Campana sente di far parte della race of rangers whitmaniana, la «razza dei liberi cacciatori» massacrata a tradimento da un mondo meschino, volgare e violento, che non può e non vuole accogliere le istanze spirituali dell’uomo, la voce originaria della poesia. Cerca di trovare un accordo cosmico fra i tempi storici e i tempi biologici, cioè di assorbire in una più vasta unità universale le manifestazioni e gli effetti generati dal “progresso” nei campi della scienza, della tecnica, della produzione. Può anche provare momentanea esaltazione per lo slancio creativo e il vigore dinamico che si manifestano nell’uomo con l’elettricità, il cinema, il fervore delle navi, dei porti, delle gru, dei tram, dei treni, degli aerei ... Così come per le energie grandiose della terra, del cielo e del mare, degli elementi naturali, nel libero giuoco delle forze fenomeniche del mondo. Ma Genova si conclude con un distacco inequivocabile che sa di nausea, di rifiuto, di sconfitta: la forza culla la «tristezza inconscia» di un futuro non proprio rassicurante (pensiamo che i Canti Orfici vengono stampati negli stessi giorni dell’attentato di Sarajevo e in coincidenza storica con l’inizio della Prima Guerra Mondiale), e così il ritmo è affaticato, e la nube delle ciminiere è un «vomito silente».

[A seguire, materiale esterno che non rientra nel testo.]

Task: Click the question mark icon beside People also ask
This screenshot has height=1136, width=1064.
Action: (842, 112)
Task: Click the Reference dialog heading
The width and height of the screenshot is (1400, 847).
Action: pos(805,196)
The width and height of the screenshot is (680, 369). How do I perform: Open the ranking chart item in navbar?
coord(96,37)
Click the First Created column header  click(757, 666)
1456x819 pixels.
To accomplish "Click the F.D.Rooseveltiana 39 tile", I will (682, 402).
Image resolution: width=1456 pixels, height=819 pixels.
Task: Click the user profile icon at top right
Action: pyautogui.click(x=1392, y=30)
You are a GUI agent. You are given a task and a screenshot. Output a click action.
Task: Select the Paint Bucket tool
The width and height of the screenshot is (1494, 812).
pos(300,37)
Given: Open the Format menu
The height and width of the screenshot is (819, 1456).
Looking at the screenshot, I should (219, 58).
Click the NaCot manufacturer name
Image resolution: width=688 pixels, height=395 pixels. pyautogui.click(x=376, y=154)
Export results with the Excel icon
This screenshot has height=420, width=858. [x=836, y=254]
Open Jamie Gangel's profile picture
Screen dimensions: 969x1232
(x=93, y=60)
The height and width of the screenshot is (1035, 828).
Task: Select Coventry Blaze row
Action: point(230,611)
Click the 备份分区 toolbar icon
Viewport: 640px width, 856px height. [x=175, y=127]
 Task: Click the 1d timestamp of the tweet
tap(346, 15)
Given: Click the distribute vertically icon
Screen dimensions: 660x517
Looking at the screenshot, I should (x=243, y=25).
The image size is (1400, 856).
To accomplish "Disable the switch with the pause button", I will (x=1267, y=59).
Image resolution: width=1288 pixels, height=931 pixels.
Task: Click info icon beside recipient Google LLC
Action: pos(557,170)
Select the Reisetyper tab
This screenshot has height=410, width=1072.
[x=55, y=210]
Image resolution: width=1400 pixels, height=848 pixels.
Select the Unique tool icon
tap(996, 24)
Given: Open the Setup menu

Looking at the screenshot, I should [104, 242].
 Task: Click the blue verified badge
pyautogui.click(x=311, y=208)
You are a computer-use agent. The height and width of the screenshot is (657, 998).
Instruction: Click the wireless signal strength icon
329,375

Vasto, dentro un odor tenue vanito
Di catrame, vegliato da le lune
Elettriche, sul mare appena vivo
Il vasto porto si addorme.
S’alza la nube delle ciminiere
Mentre il porto s’addorme: e che la forza
Dorme, dorme che culla la tristezza
Inconscia de le cose che saranno
E il vasto porto oscilla dentro un ritmo
Affaticato e si sente
La nube che si forma dal vomito silente.

Il colophon da Withman è un atto d’accusa (un modo per dire: voi vi siete macchiati del mio sangue innocente) contro un mondo che lo aveva coperto di sputi – lui, semplice poeta – ma che, soprattutto, avrebbe consentito il massacro generazionale dei “boys”, dei fanciulli sacrificali, sull’altare truculento della Storia.
È anche questo, forse, il significato ultimo della «visione di Grazia», bianca e lieve tra le ali rosse dei fanali.

Ora di già nel rosso del fanale
Era già l’ombra faticosamente
Bianca …
Bianca quando nel rosso del fanale
Bianca lontana faticosamente
L’eco attonita rise un irreale
Riso: e che l’eco faticosamente
E bianca e lieve e attonita salì …

La «visione di Grazia» è la poesia nel mondo contemporaneo, che lotta faticosamente contro l’invadenza del disumano per mantenersi bianca (cioè pura), e lo è già a stento nel rosso del fanale che la inghiotte, e allora è costretta a salire “su” per abbracciare la dimensione dell’eterno (il cielo stellato) in cui soltanto può sopravvivere. Altrimenti detto: è vano l’esorcismo della modernità, il disperato tentativo di recingere uno spazio in cui la poesia possa resistere all’onticizzazione dell’individuo nella società di massa tecnicizzata (con le sue spietate leggi economiche), e durare come un canto di eternità dell’Uomo nella «Nuda mistica in alto cava/Infinitamente occhiuta devastazione».